How to complete this task:
Beneath this line is the data. Output exactly the lines from the line with "Relationships (69, 2181)" to the line with "Treatments (67, 2061)", both ends included, and nothing more.

Given entries:
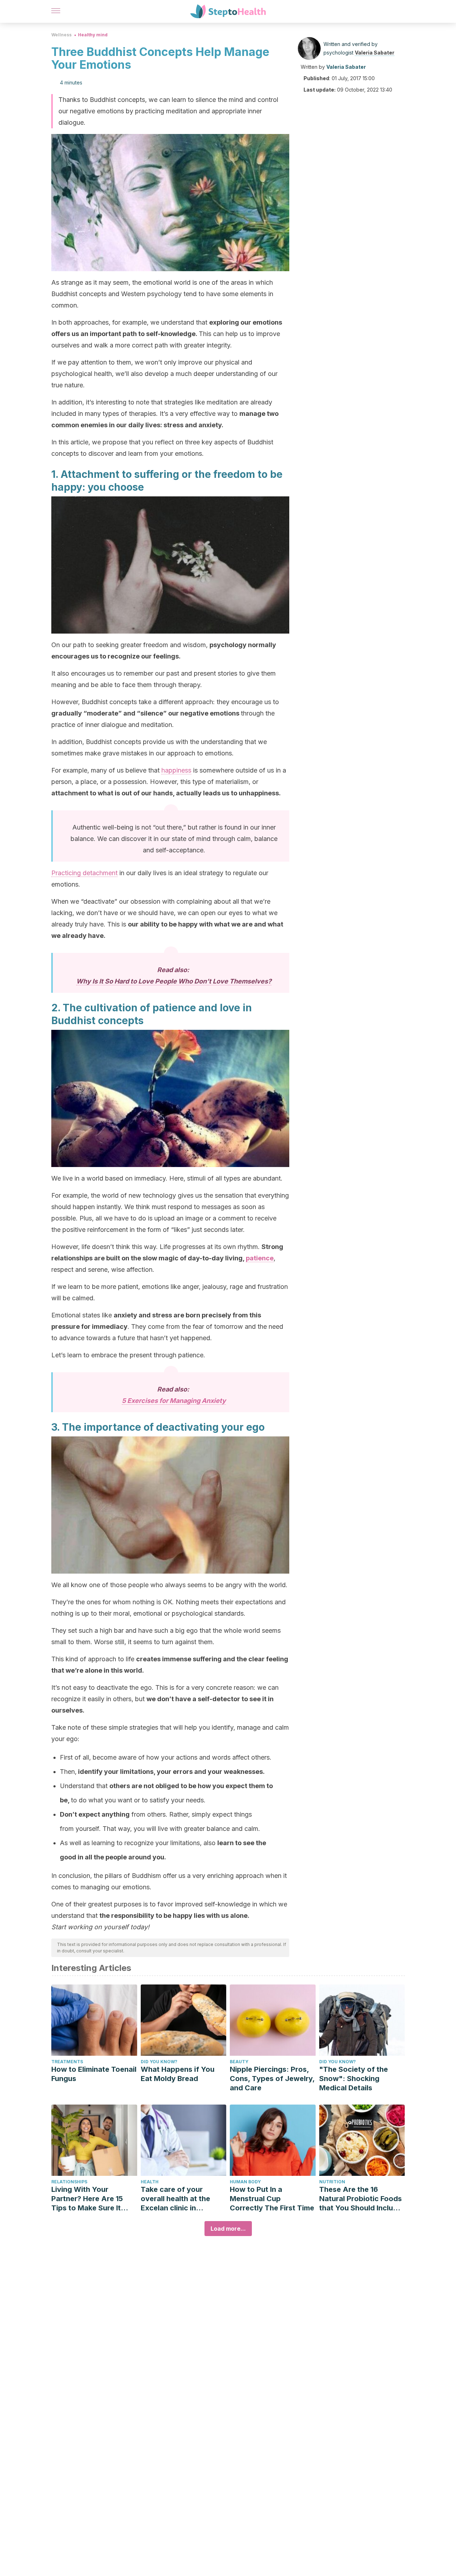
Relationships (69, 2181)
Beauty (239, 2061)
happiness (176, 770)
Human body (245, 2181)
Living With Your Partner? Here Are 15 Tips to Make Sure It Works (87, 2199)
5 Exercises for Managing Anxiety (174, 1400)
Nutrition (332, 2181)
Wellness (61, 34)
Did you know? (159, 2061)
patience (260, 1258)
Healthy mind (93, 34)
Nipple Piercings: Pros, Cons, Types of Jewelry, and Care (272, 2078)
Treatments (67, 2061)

* * *

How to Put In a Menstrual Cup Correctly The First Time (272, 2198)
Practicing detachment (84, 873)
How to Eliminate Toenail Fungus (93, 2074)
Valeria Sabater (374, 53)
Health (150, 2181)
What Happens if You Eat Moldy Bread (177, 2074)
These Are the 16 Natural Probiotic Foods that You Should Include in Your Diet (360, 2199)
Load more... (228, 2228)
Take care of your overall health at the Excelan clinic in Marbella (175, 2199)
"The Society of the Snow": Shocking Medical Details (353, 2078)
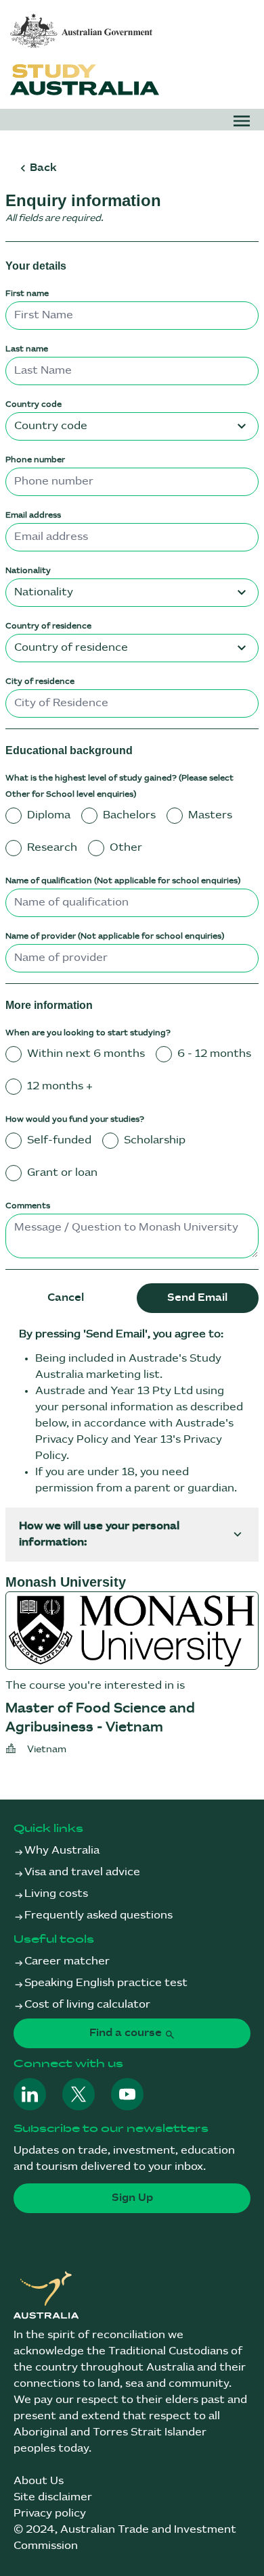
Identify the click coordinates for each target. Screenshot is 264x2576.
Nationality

Expected output:
Relationships (69, 2181)
Beauty (239, 2061)
happiness (176, 770)
Human body (245, 2181)
Living With Your Partner? Here Are 15 Tips to Make Sure It Works (87, 2199)
5 Exercises for Managing Anxiety (174, 1400)
Nutrition (332, 2181)
Wellness (61, 34)
Did you know? (159, 2061)
patience (260, 1258)
Healthy mind (93, 34)
Nipple Piercings: Pros, Cons, Types of Jewelry, and Care (272, 2078)
Treatments (67, 2061)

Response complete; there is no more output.